Nematodes are typically small animals that to the naked eye look very much alike; however, these creatures are fantastically diverse – at least on a par with the arthropods in terms of species diversity. Currently, around 24,800 nematode species have been formally described, but it’s fair to say this is the tip of the veritable ice-berg. Almost 20 years ago it was suggested there could be as many as 100 million species of nematode out there. This colossal estimate was based on an extrapolation using regional data, a technique that is beset with all manner of pit-falls. 100 million has since been revised down to around 1 million, which is quite a climb down; nonetheless the nematodes are nothing other than an incredibly speciose group of animals.

At face value nematodes lack the charisma of larger animals, so there are very few biologists who have made it their life’s work to understand them. Those that do have been rewarded with glimpses of the incredible diversity of these animals, an example of which is the complex menagerie of nematode species that dwell in the guts of large, tropical millipedes. Some SEMs (false coloured) of these nematodes can be seen below:

Parasitic nematodes from the guts of tropical millipedes (clockwise from top left: Rhigonema tomentosum, Carnoya sp., Carnoya fimbriata and Heth sp.). All images are courtesy of David J. Hunt and are false coloured SEMs.
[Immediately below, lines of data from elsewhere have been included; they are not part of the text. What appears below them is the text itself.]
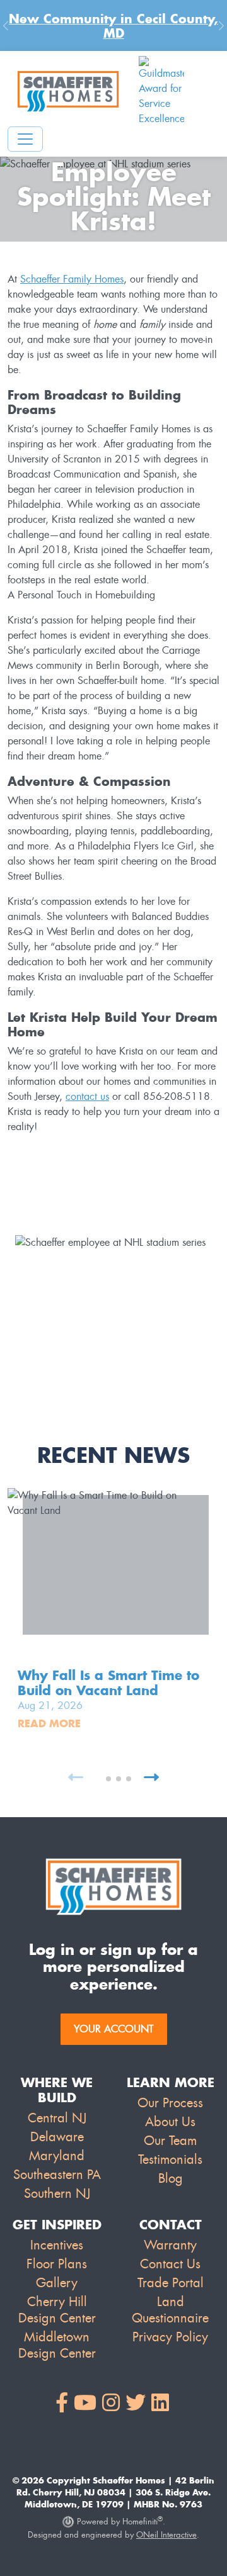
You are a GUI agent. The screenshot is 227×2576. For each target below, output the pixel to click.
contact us (87, 1096)
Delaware (57, 2137)
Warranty (170, 2245)
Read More (49, 1723)
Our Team (170, 2140)
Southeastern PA (57, 2174)
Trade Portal (170, 2283)
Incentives (56, 2245)
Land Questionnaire (170, 2309)
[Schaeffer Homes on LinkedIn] (160, 2403)
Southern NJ (57, 2193)
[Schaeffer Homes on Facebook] (61, 2403)
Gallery (57, 2283)
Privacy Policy (170, 2337)
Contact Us (170, 2264)
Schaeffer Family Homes (72, 279)
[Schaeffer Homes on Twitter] (135, 2403)
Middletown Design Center (57, 2345)
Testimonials (170, 2159)
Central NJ (57, 2118)
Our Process (170, 2103)
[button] (98, 1778)
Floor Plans (56, 2264)
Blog (170, 2178)
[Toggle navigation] (25, 139)
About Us (170, 2122)
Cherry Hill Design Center (57, 2309)
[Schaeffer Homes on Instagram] (111, 2403)
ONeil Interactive (166, 2534)
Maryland (56, 2156)
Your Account (114, 2029)
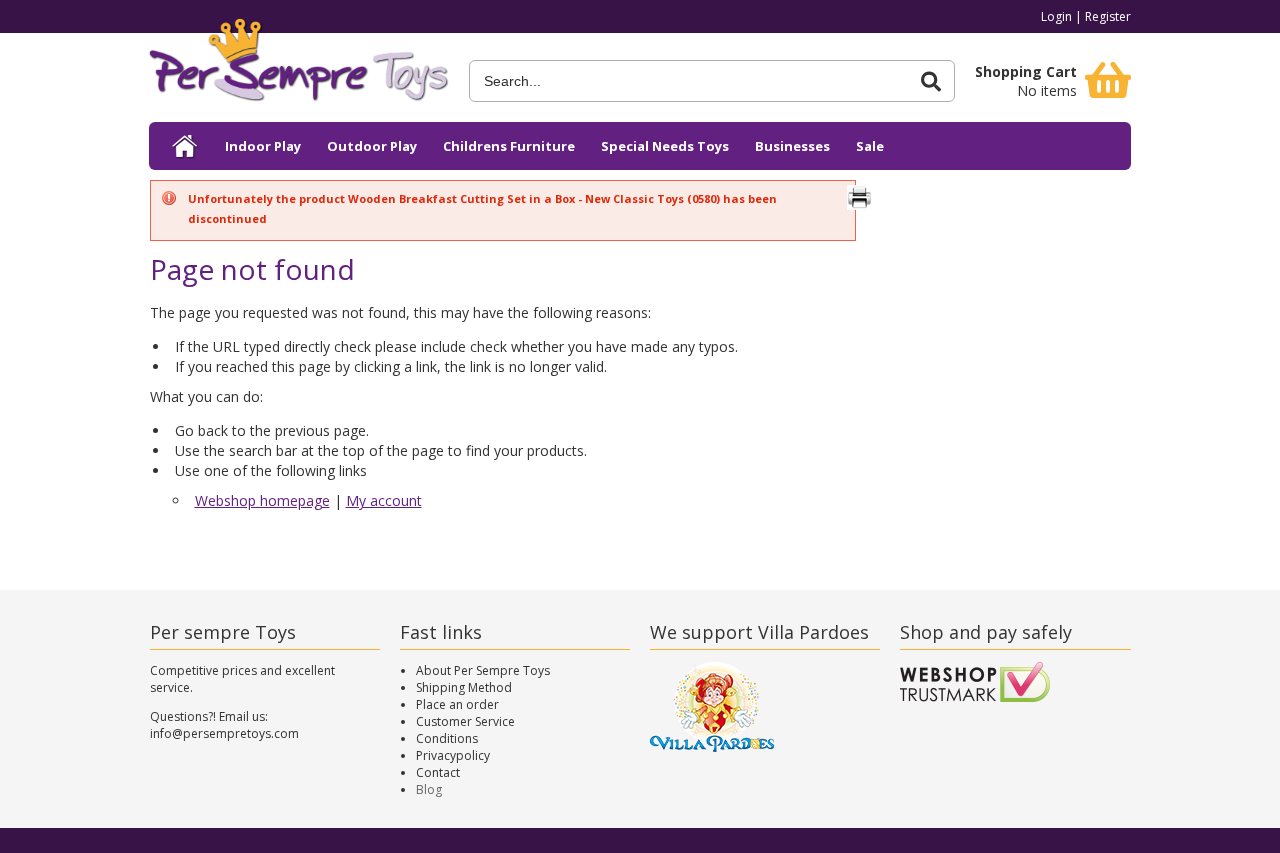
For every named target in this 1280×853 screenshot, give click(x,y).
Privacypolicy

The SEMs of the four species in the composite image above go to show how morphologically diverse the nematodes can be, but it’s their ecology we are interested in here. These four species are parasitic in the gut of their millipedes hosts where they help themselves to gut secretions, intestinal cells and the host’s food.  Nothing odd about that – there are loads of nematodes species that spend their lives in the guts of larger animals. What makes this example particularly fascinating is that these nematodes are not alone. Also in the gut of the host are other, related nematodes (Zalophora spp. see SEM below) that pursue and eat the parasitic species. What I love about this example is what it says about hidden diversity and the huge variety of ecological interactions that are out of sight and out of mind. The gut of the millipede host is a microcosm – an ecosystem in its own right – inhabited not only by a huge range of microorganisms, but also an array of other animals that are found nowhere else. Beyond the basic predator-prey interactions played out between these nematodes there is so much that we have no idea about. Does each of the parasitic species depend on a different part of the host’s gut? What adaptations do the parasitic nematodes have for evading the predatory nematodes? Can the juvenile predatory nematodes maximise their chances of getting into a millepede infested with their prey?

These hidden layers of complexity are everywhere in the living world, so it is no surprise that we have so far only scratched the surface of the Earth’s biodiversity.

The mouth of Zalophora deinostoma. The three cuticularized, jawlike structures inside the mouth slice up the prey nematodes that are hunted in the gut of the millipede host (SEM courtesy of David J. Hunt).